A simple stylized diagram of the refrigeration cycle:
- 1) condensing coil
- 2) expansion valve
- 3) evaporator coil
- 4) compressor
There are eight main components that play a pivotal role in cooling your home: A Thermostat, Condenser, Compressor, Fan, Metering Device, Evaporator, Blower and a Filter.
The first step begins with setting your thermostat to the desired temperature. This triggers the condenser fan and compressor to turn on. The compressor begins pumping a fluid called a ‘refrigerant’ throughout the system. This is used because of its low boiling point. Refrigerant constantly changes from a vapor to a liquid in order to move heat from inside your home to the outdoors. It enters the compressor as a low-temperature, low-pressure vapor. After it’s compressed, it leaves as a high-temperature, high-pressure vapor. It then travels through the condenser coil, where the vapor condenses into a liquid. The heat it has collected indoors and after compression, is released outside.
The fan inside the unit helps with this process. The refrigerant leaves the condenser as a medium-temperature, high-pressure liquid. Then, flows to the metering device. In this case, a thermal expansion valve is used. A pin inside the valve adjusts the flow rate of refrigerant depending on the temperature at the evaporator end, using a ‘sensing bulb’. As it flows through the valve, its pressure drops significantly, releasing a low-temperature, low-pressure liquid/vapor mix. The lower pressure allows room temperature air to boil the refrigerant. The chilled refrigerant then flows through the evaporator coil.
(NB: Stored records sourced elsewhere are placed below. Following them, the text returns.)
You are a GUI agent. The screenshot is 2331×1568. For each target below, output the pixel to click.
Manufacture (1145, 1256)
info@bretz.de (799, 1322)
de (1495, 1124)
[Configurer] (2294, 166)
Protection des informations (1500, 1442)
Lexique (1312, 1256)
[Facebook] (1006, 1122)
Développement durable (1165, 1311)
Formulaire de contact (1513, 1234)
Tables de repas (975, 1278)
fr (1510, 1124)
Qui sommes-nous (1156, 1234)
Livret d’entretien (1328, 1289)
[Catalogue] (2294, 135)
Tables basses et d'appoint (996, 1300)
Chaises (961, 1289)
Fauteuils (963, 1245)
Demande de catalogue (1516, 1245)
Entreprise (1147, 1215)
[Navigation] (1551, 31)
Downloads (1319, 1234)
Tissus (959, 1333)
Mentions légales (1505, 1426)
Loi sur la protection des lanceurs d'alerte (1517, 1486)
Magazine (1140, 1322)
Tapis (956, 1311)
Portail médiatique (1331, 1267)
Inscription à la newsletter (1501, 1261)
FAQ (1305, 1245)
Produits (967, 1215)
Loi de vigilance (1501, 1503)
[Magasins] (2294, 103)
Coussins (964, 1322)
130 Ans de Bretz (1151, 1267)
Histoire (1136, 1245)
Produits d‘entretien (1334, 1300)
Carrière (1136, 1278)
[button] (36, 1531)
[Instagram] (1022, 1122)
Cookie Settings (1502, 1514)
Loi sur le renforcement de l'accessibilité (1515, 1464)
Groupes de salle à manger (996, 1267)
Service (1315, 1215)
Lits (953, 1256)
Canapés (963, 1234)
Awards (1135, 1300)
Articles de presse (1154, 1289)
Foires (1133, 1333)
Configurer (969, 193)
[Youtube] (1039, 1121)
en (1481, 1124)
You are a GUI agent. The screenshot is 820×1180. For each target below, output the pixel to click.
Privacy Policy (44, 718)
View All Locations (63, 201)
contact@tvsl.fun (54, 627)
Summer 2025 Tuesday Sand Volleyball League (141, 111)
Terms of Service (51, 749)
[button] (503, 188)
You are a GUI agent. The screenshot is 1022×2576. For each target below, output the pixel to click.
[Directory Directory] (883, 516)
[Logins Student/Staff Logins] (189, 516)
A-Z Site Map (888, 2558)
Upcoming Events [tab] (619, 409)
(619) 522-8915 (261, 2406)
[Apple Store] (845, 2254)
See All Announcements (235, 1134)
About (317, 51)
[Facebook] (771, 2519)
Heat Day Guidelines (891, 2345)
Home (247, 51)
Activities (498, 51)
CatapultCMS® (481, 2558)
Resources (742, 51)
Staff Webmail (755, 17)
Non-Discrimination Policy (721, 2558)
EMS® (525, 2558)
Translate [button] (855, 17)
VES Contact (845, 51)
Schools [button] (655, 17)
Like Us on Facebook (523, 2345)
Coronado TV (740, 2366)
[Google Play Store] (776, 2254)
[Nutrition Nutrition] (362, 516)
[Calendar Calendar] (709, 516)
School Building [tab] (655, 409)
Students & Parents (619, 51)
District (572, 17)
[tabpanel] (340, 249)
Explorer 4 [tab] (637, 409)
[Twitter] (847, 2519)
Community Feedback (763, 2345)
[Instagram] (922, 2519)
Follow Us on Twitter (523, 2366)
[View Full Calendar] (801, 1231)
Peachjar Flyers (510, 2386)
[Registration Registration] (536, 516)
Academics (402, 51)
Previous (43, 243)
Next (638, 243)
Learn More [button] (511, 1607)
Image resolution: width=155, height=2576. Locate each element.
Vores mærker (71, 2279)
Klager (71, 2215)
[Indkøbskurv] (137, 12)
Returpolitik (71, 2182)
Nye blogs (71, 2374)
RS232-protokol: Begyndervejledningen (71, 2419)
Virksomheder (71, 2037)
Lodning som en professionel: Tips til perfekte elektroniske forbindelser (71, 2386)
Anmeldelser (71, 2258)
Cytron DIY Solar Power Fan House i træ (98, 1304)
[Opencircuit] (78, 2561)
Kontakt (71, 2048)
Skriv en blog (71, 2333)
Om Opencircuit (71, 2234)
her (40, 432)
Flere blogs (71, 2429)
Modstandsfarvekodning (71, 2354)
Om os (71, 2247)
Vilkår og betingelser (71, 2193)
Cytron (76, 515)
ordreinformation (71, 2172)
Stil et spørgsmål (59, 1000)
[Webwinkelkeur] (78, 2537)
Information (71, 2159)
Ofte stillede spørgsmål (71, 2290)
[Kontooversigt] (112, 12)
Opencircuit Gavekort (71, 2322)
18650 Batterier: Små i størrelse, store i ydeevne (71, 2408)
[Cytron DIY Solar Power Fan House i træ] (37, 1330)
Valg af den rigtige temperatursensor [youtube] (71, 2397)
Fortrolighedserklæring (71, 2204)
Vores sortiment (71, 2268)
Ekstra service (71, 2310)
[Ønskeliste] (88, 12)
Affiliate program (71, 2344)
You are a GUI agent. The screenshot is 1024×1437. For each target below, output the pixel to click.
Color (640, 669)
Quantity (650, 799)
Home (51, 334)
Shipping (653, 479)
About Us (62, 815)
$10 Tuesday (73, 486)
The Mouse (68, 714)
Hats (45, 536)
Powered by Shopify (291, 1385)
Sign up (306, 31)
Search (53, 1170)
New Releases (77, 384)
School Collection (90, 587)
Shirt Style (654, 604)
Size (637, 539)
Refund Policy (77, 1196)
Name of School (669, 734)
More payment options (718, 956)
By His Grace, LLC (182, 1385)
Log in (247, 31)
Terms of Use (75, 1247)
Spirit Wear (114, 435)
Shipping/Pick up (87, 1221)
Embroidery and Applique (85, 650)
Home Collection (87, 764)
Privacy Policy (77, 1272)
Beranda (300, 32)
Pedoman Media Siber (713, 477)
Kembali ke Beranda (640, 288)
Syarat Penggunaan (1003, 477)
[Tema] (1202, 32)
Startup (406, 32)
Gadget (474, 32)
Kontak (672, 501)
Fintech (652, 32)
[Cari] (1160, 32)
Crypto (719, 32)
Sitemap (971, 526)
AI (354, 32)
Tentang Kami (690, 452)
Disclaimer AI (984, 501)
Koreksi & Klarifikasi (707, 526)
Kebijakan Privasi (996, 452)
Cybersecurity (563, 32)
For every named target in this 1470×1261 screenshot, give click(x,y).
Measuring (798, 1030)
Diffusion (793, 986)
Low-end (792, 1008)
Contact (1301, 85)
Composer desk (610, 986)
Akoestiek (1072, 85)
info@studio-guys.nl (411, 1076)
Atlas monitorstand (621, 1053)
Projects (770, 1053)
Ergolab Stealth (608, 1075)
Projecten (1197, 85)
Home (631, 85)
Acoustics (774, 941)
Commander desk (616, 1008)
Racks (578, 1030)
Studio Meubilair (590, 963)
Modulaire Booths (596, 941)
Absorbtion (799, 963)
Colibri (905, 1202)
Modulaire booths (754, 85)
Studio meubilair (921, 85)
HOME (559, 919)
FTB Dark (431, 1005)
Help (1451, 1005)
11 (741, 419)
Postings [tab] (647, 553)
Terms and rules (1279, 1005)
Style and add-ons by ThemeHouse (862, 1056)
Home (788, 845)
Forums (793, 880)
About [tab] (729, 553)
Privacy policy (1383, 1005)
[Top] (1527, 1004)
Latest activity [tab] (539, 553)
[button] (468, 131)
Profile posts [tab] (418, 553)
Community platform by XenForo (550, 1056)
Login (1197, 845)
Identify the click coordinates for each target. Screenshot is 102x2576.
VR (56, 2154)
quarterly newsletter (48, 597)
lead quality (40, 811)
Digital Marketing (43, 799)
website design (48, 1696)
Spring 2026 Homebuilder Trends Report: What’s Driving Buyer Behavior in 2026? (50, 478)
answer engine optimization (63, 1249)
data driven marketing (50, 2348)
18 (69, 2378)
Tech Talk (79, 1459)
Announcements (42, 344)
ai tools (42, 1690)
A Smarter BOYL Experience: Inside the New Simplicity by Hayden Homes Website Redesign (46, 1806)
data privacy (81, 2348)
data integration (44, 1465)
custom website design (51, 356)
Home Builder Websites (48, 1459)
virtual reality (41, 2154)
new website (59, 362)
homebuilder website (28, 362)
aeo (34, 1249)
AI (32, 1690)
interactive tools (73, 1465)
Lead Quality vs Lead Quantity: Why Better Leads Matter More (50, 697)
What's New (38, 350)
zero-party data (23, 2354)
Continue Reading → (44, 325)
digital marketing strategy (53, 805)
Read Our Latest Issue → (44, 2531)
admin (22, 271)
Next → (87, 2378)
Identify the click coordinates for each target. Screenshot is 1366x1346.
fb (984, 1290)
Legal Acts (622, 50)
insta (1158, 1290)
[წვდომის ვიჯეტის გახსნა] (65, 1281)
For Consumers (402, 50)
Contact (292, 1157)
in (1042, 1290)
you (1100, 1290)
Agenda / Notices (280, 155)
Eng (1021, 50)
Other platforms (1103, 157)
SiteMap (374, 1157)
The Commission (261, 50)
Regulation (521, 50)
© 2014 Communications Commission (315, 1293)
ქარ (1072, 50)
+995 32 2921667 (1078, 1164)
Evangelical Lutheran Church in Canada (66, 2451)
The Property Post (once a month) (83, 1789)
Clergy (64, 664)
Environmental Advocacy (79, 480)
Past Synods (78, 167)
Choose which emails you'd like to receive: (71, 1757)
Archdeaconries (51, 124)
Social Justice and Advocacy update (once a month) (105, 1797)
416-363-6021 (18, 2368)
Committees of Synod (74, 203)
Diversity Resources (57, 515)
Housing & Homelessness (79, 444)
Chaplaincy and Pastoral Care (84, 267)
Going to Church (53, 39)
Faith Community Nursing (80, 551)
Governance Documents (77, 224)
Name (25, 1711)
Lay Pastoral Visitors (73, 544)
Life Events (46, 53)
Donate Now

The blower begins circulating air throughout the house. Room-temperature air is pulled in through the return duct and passes through the filter to remove particulates. The heat from the air is absorbed into the refrigerant inside the evaporator coil, dispersing chilled air through the supply duct. As the air passes over the coil, the refrigerant is boiled and evaporates back into vapor form. During this process, condensation forms on the outside of the coil and exits through a condensate drain line. The refrigerant returns to the condenser to disperse the collected heat outdoors, and the cycle starts again. Your home is slowly cooled, and the thermostat shuts off the equipment once it senses the desired temperature.